This holiday season, I have been thinking about the things for which I am grateful. Certainly I would include health, family, my job, and our students in my list. But I would include something else as well.
I was lucky enough to be part of the Internet revolution in higher education. In the late eighties and early nineties, I was one of the higher education nerds exploring the possibilities associated with this new global network. While playing with new technology toys, I began to understand how this explosive communication revolution would change higher education. Those changes are best illustrated by distance learning, or the idea that learning is an activity not a location. Betting my career on those changes turned out well for me, and it has also turned out well for the College.
Today, as I look around the higher education landscape, I see another such "change moment" arriving. This time the driver is not technology, but money. For the U.S. to remain the world's dominant economy we must continually find new ways to increase the percentage of our working population that is educated. The aggressive pursuit to grow the number of people who receive higher education is what has driven our country's economic success. For the first time in generations, that percentage is slipping. And it is slipping because the cost of higher education has outstripped family incomes.

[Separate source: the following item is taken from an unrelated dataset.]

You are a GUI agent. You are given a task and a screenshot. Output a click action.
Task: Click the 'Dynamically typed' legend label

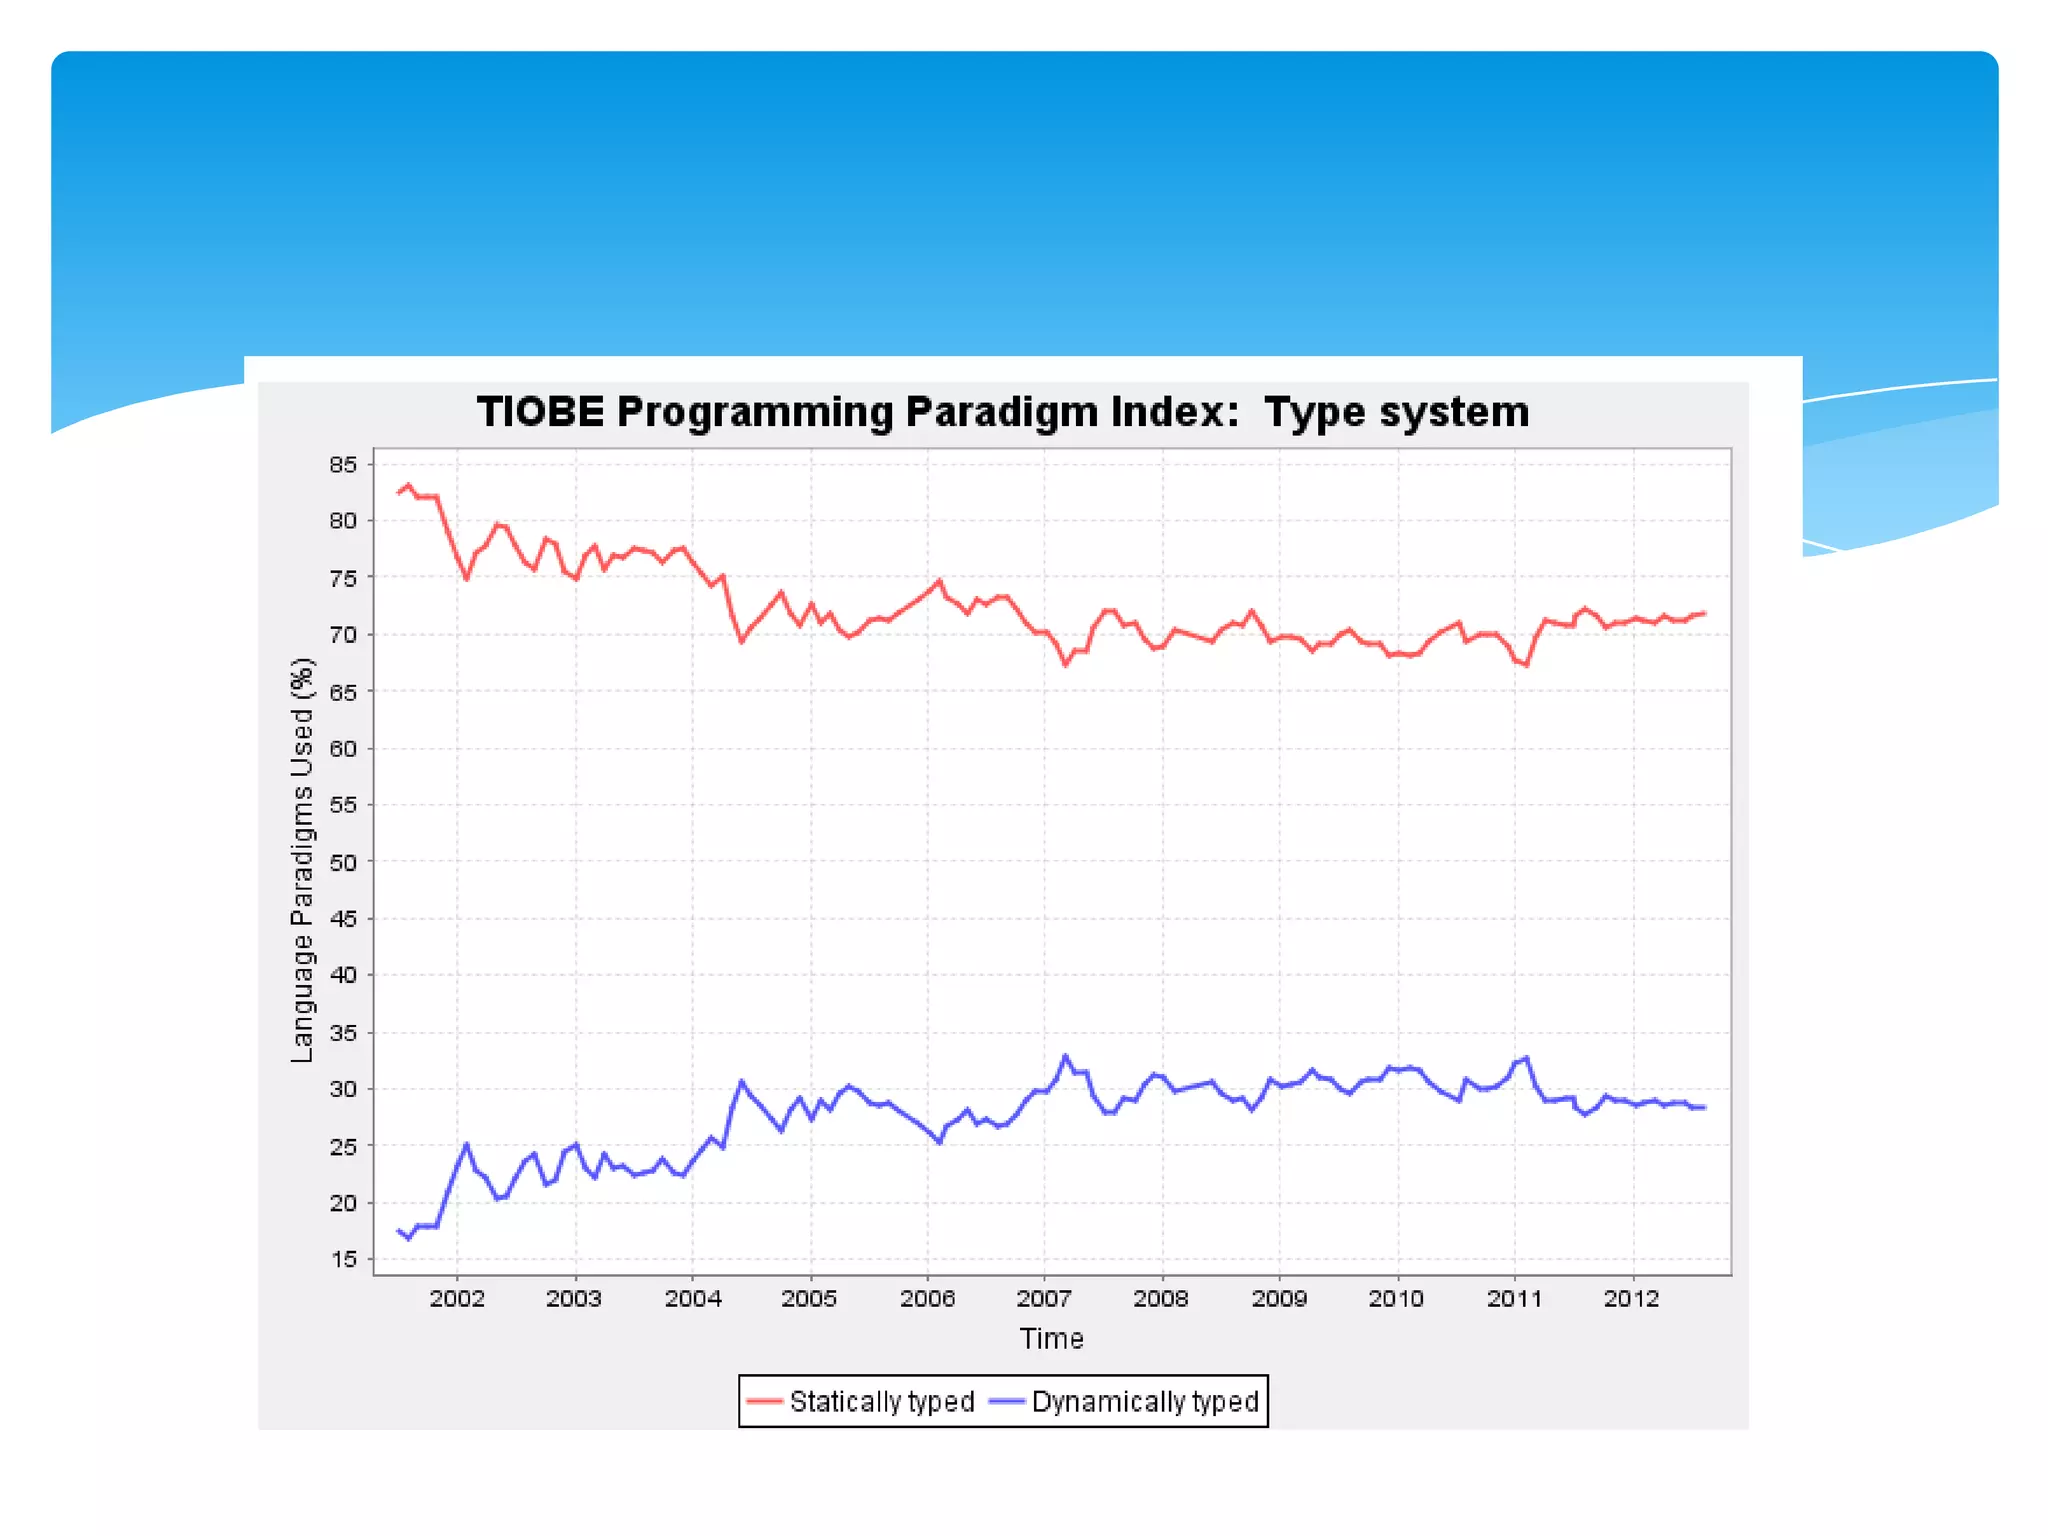click(x=1145, y=1401)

The solution to this problem is lower cost models of education, and, as I have written about before, Charter Oak's prior learning programs are being re-discovered by the larger educational community. Education that stresses assessment while opening the door to a variety of approaches to learning -- from classrooms to work experiences to military training -- lowers the cost and increases the speed of degree attainment. I can sense that those institutions that understand learning assessment are gaining leverage and will soon gain market share. Traditional higher education cannot "bend the cost curve;" only a new model can do that. I can't believe that I will be alive for two such disruptive education revolutions in a single lifetime. It feels like 1992 all over again.
Charter Oak was created 40 years ago to disrupt traditional higher education (long before Harvard Business School professor Clayton Christensen did the research that gave "disruptive innovation" its name). We are not designed to create sustaining innovations in the dominant model of higher education. We were created and then placed outside traditional higher education in order to be able to invent new approaches that serve underserved or unserved markets. Today it looks like we will be called on to figure out how to do those things at scale, for thousands of students instead of for dozens.
For those of you who have taken advantage of Charter Oak's prior learning assessment programs, I'd like to know about your experience. Please share your thoughts in comments.
So I plan to send my staff off for the holidays with this wish: Have a wonderful holiday season, and then come back to work invigorated and ready to invent the future.